## What the task requires
Pictures in the listing should not be copied. Reproduce, word for word, each line from the one holding "You are a GUI" through the final line.

## Records supplied
== == ==

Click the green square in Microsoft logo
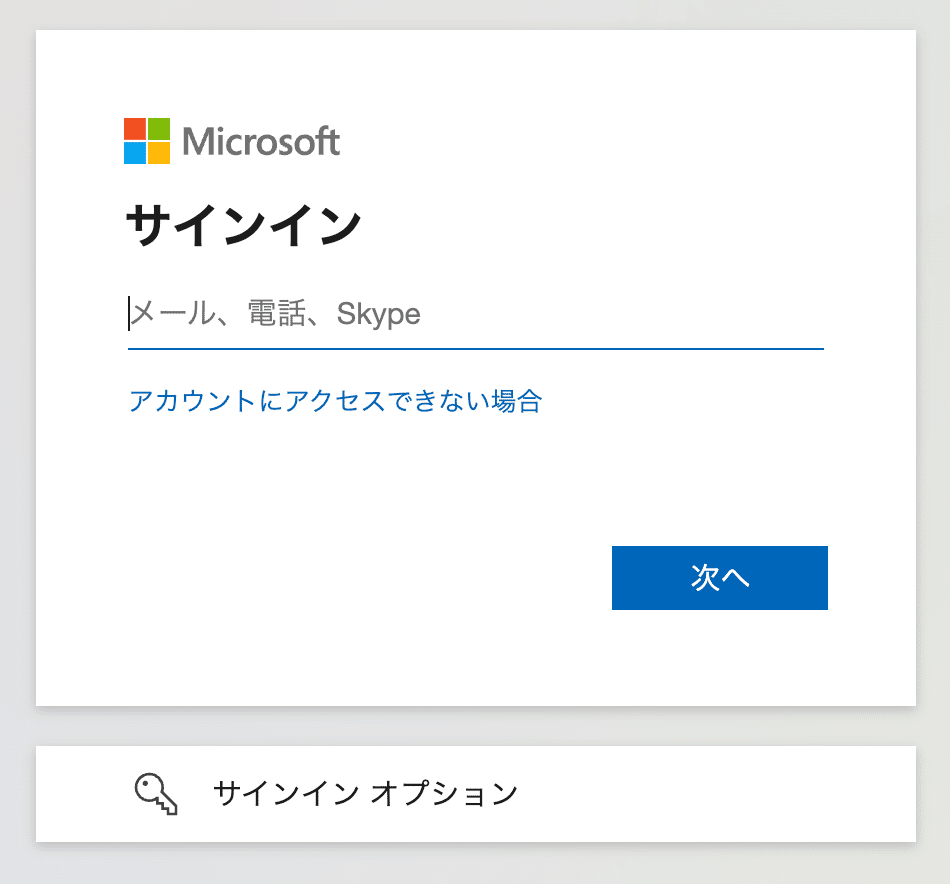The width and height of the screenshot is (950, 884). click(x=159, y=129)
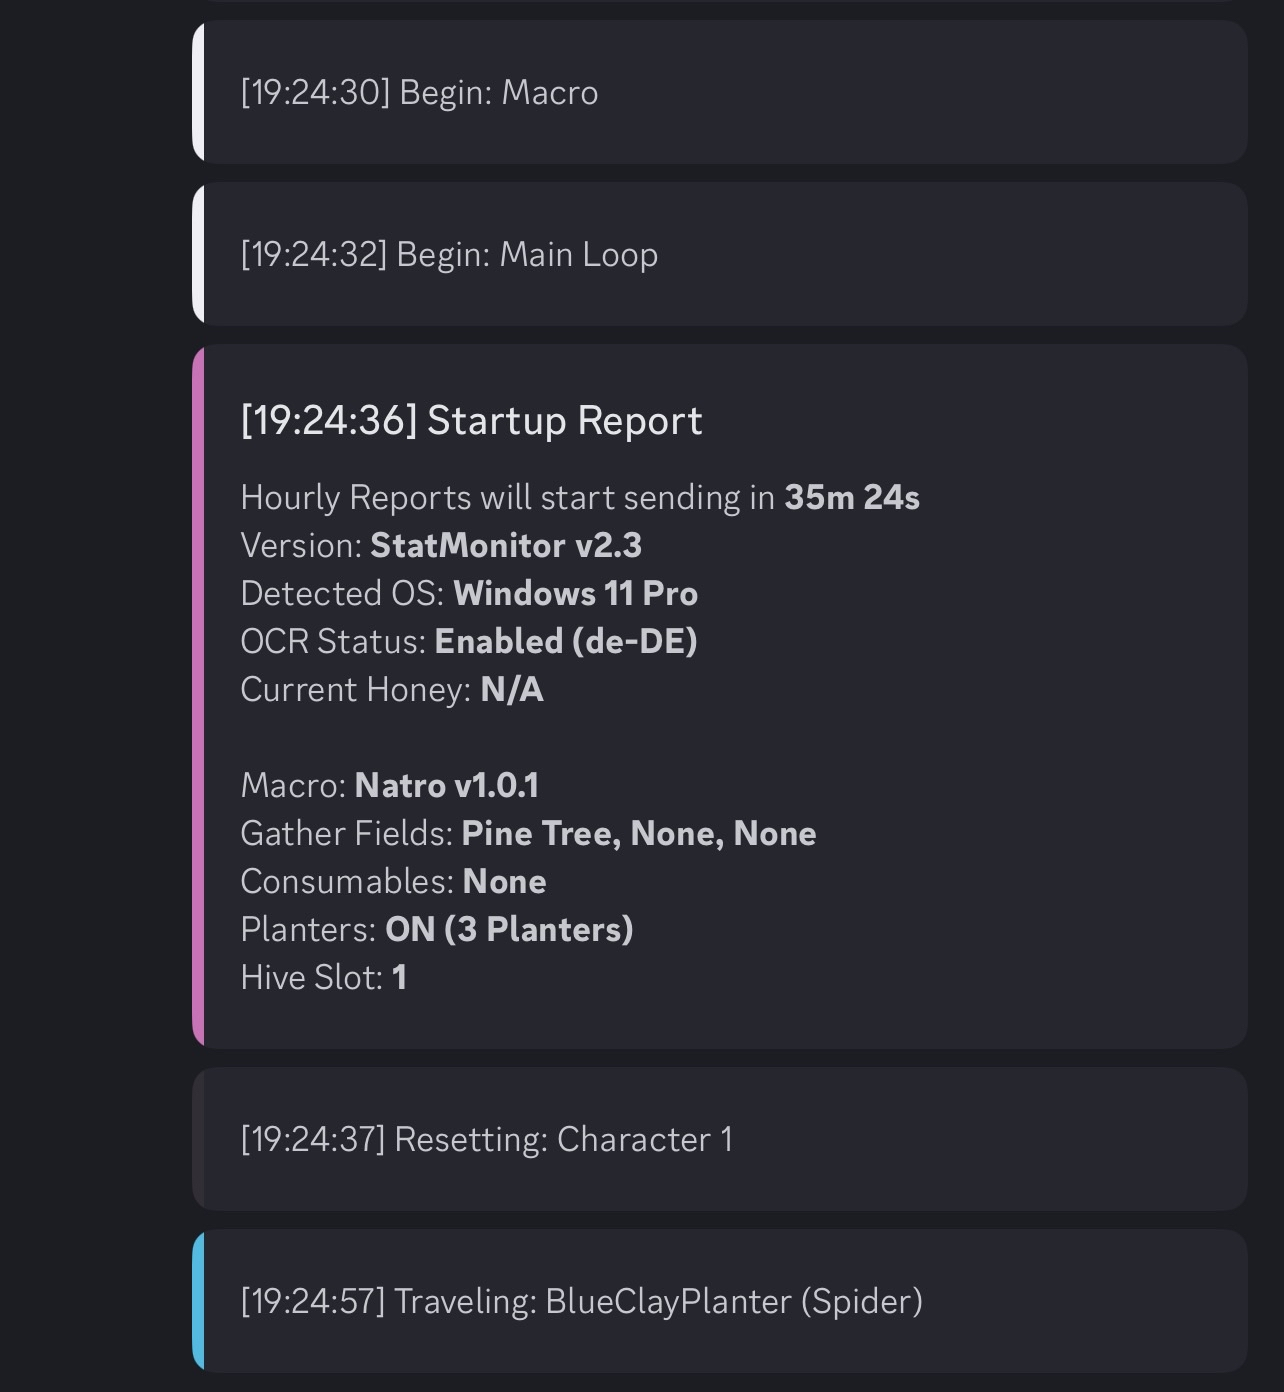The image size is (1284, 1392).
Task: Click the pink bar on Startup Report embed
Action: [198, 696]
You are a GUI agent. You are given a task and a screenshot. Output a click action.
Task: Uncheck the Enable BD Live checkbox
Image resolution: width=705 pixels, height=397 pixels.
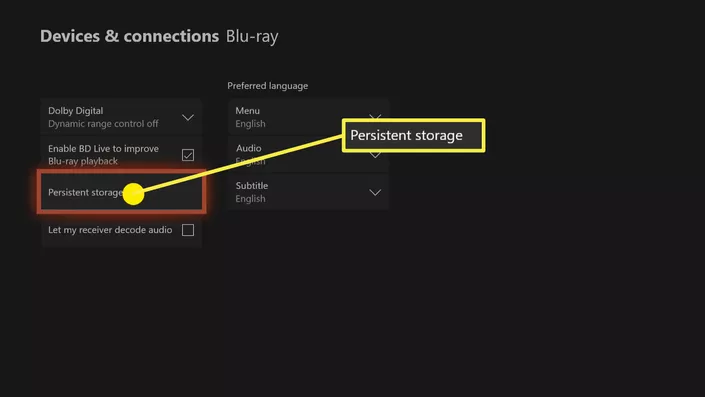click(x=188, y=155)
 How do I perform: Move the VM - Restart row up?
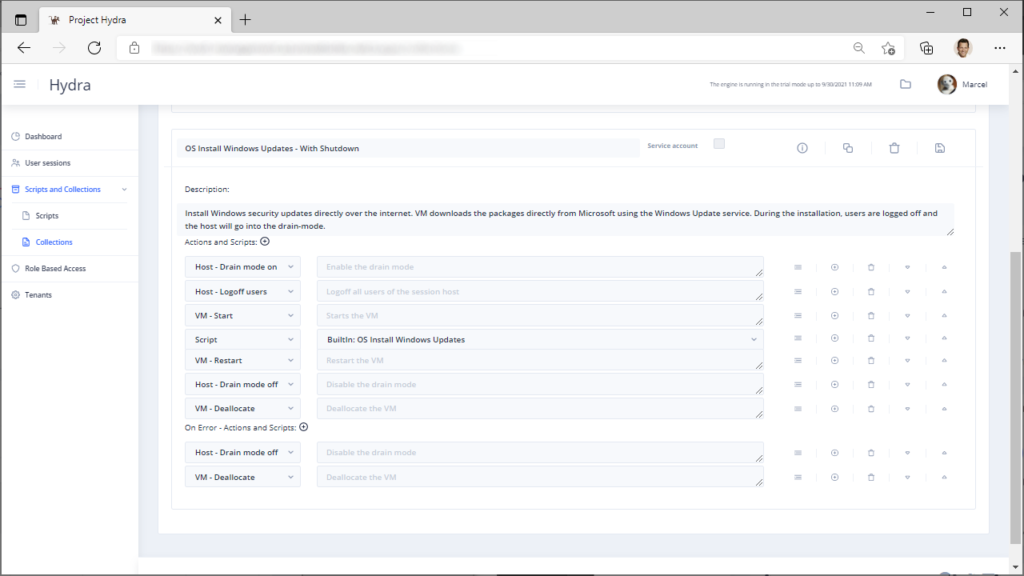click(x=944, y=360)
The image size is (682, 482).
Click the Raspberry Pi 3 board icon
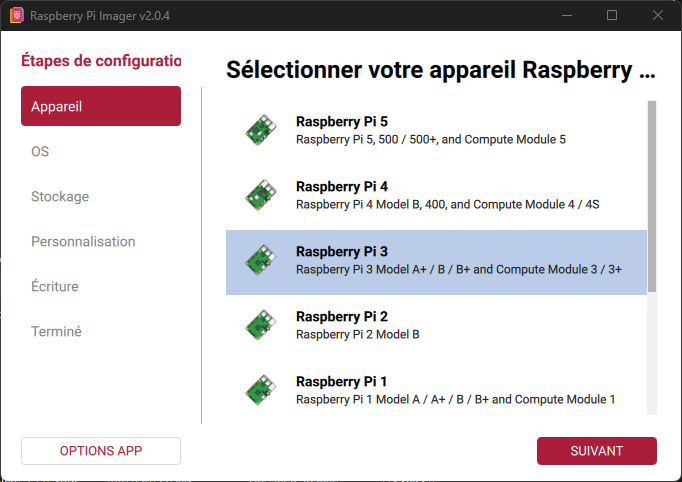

== == ==

## Solution to this problem
You are a GUI agent. You are given a task and a screenshot. Output a click action.
Task: Uncheck the Enable BD Live checkbox
Image resolution: width=705 pixels, height=397 pixels.
click(x=188, y=155)
 How do I perform: Move the VM - Restart row up?
click(x=944, y=360)
The image size is (682, 482).
Click the Raspberry Pi 3 board icon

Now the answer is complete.